Against this, she argues for the possibility of a feminist theory of the public
sphere critically sensitive to the 'political-economic' conditions in and through
which it is shaped.
All in all, Crossley and Roberts have pulled together a collection which,
in a sense, does exactly what it says on the tin. That is to say, the collection
is 'After Habermas' in the sense that it "extends the Habermasian project by
way of an engagement with Habermas" and by the way it engages "other theories
and frameworks which afford us different ways of problematizing and exploring
the public sphere." However, as I indicated earlier, the collection never
departs radically from Habermas, instead tending to supplement his work through
a broadly sympathetic critique. In a way, we should not be surprised by this,
and this collection only further reinforces the extent of Habermas's influence
in the English-speaking academic world of public sphere theory. If we assume
that trying to think and critically interrogate the concept of the public sphere
means we have to stand in Habermas's shadow, then Crossley and Roberts' 'dialogue'
with Habermas can be judged an interesting and useful addition to the literature,
and it is on those terms that the book should be judged. After all, the collection
is not called 'Forget Habermas: Perspectives on the Public Sphere that have
absolutely nothing to do with Habermasian theory'. I have to say, though, I'd
be more excited at the prospect of reviewing such a collection...
Notes
1. See, for example, C. Calhoun (ed.), 'Habermas and the Public
Sphere' (London, 1992).
2. N. Crossley & J.M. Roberts (eds), 'After Habermas:
New Perspectives on the Public Sphere'
(Oxford, 2006), p.1.
3. Ibid.
4. The importance of emphasising the 'Frankfurt School' lineage in
analysing the usefulness of Habermas's thinking is something that is often lost
in contemporary debates and critical commentary on his work. This is particularly
the case within the political studies (or in English-speaking 'political theory')

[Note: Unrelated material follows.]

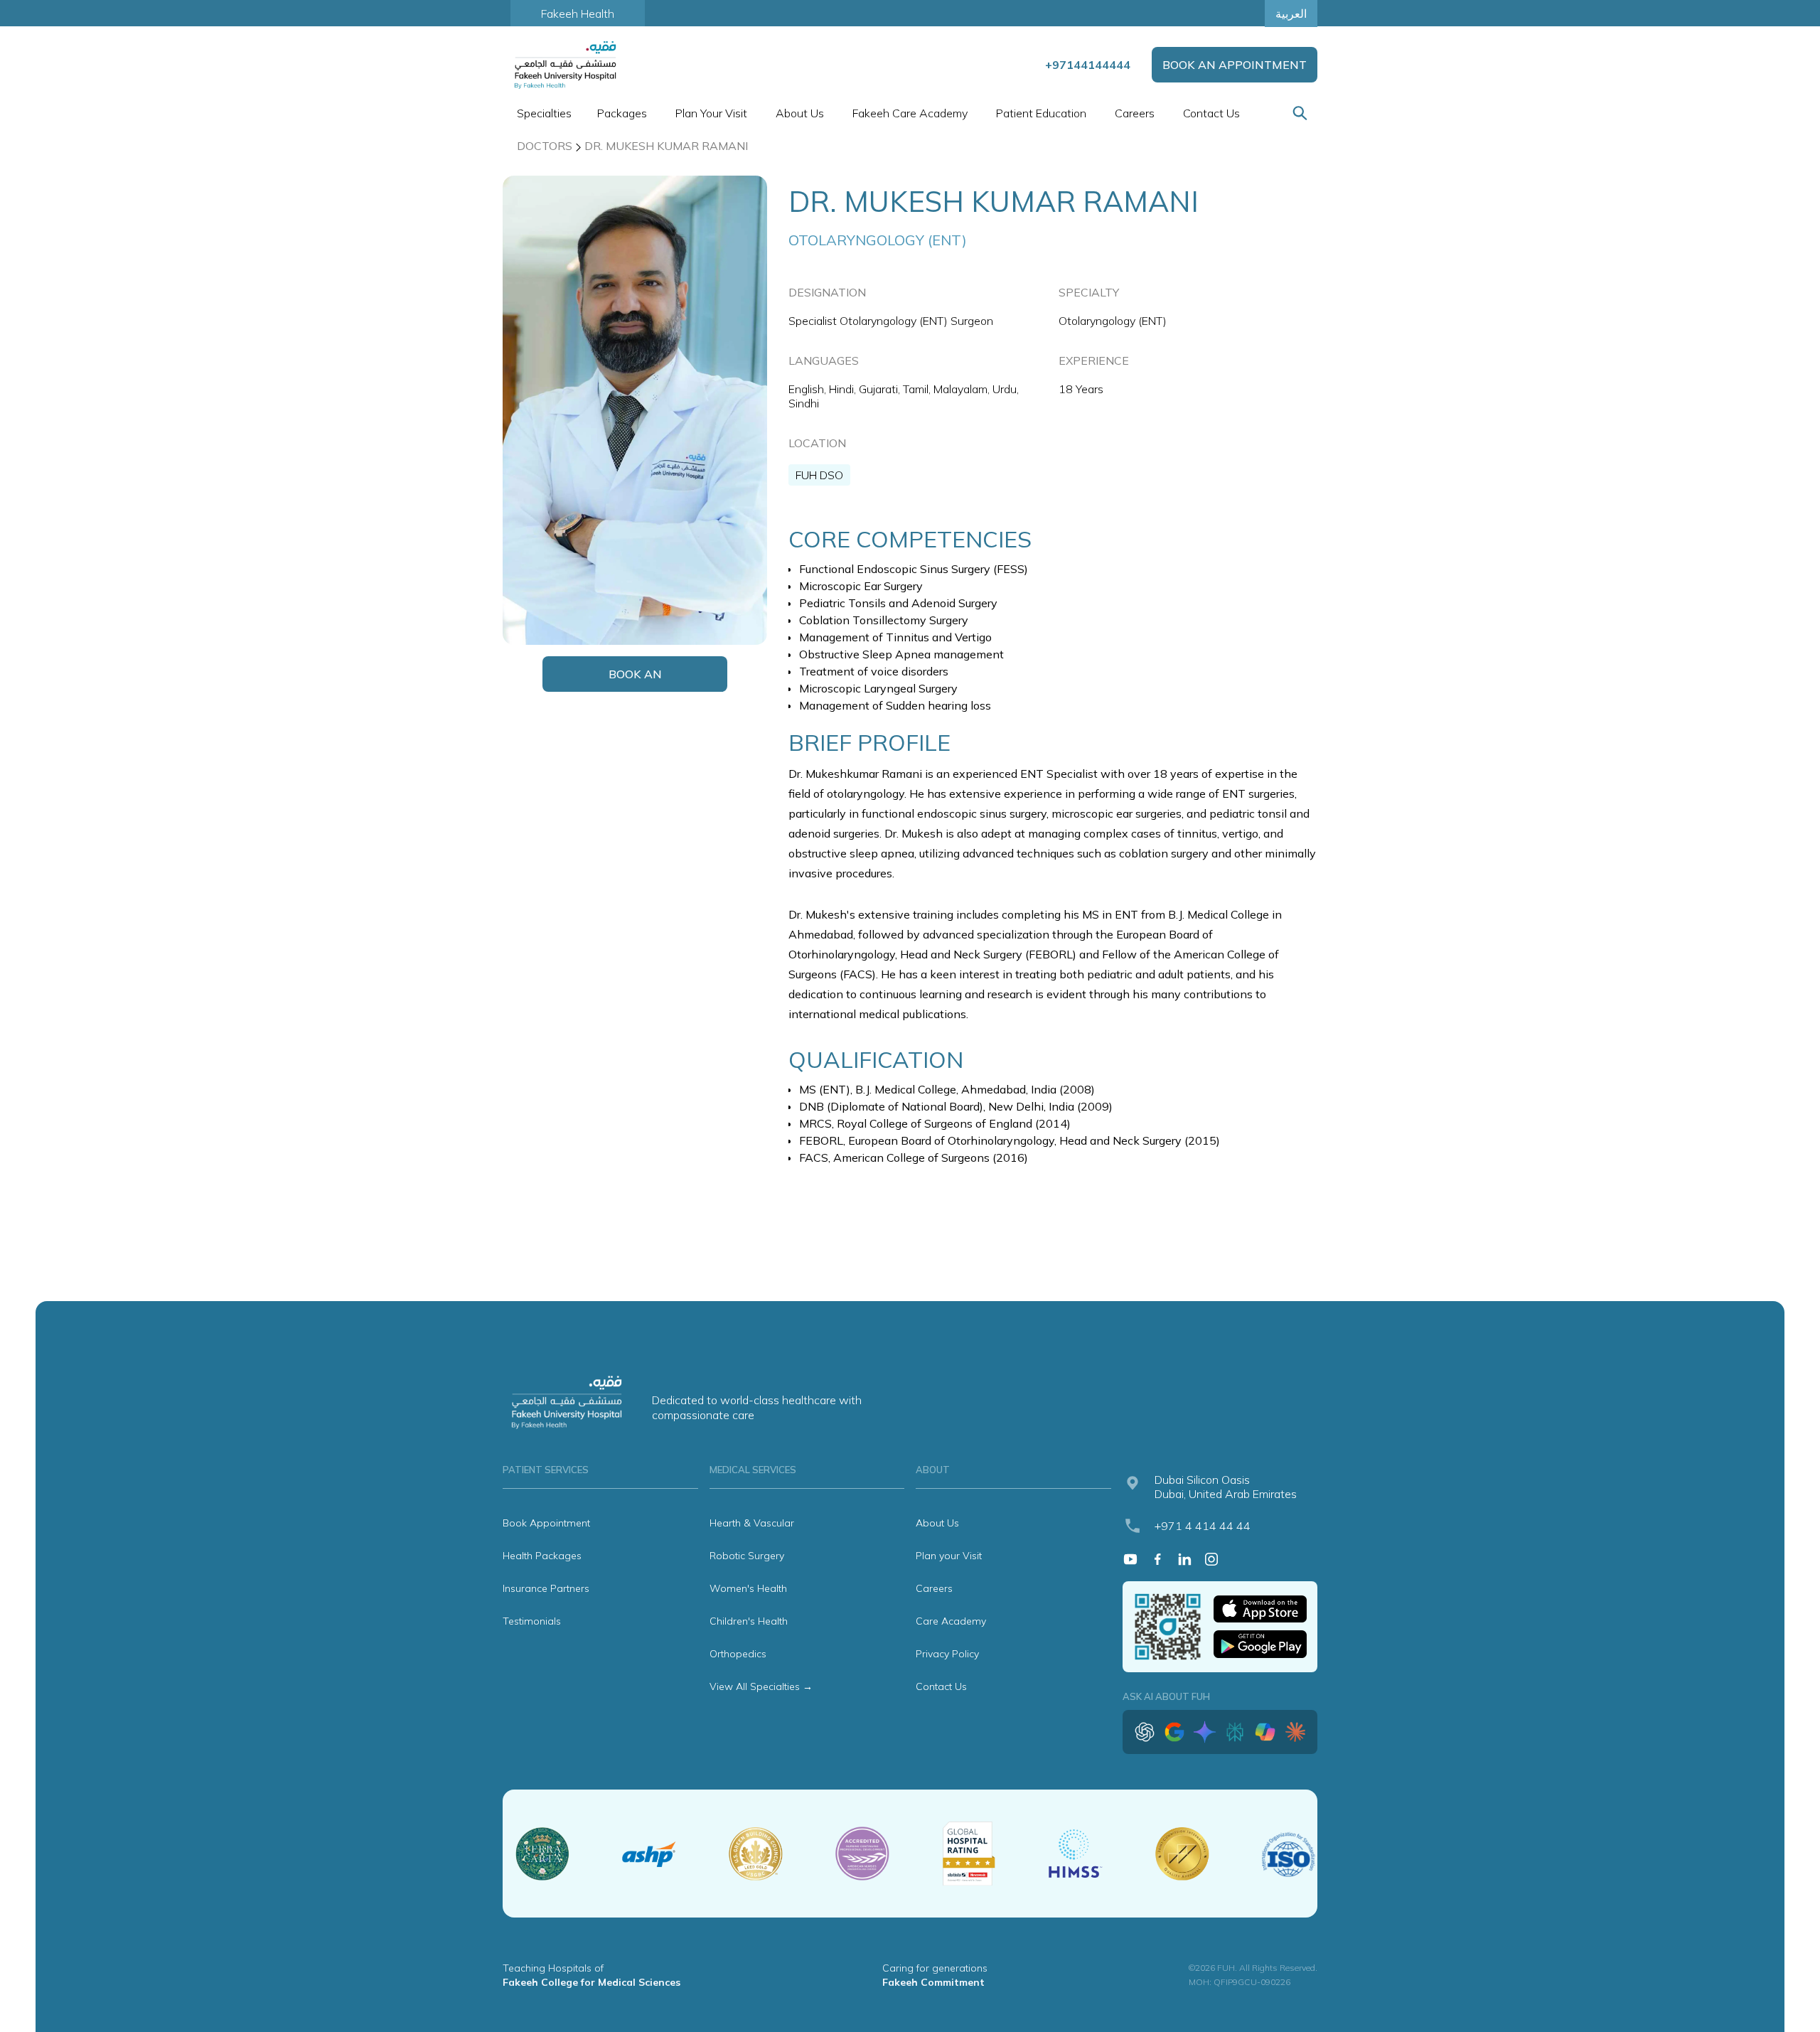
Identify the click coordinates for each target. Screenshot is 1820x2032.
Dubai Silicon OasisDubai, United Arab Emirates (1226, 1486)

where Habermas tends to be mobilized as a 'liberal', a thinker (comparable to
John Rawls or Ronald Dworkin, for example) who seeks to answer the question of
what justice demands in a modern, pluralistic, liberal society. While this kind
of critical commentary is undoubtedly important, and while Habermas's recent
work in political and legal theory clearly merits such commentary and exposition,
it is also crucial that we do not lose sight of the fact that Habermas's particular
brand of critical theory is still intuitively guided by a clear notion of ideology
critique, and by a clear conception of the ideological that can be tracked back
to the Frankfurt School. I develop this point further in Robert Porter,
'Ideology: Contemporary Social, Political and Cultural Theory' (Cardiff,
2006).
5. N. Crossley & J.M. Roberts (eds), 'After Habermas: New
Perspectives on the Public Sphere' (Oxford, 2006), p. 154.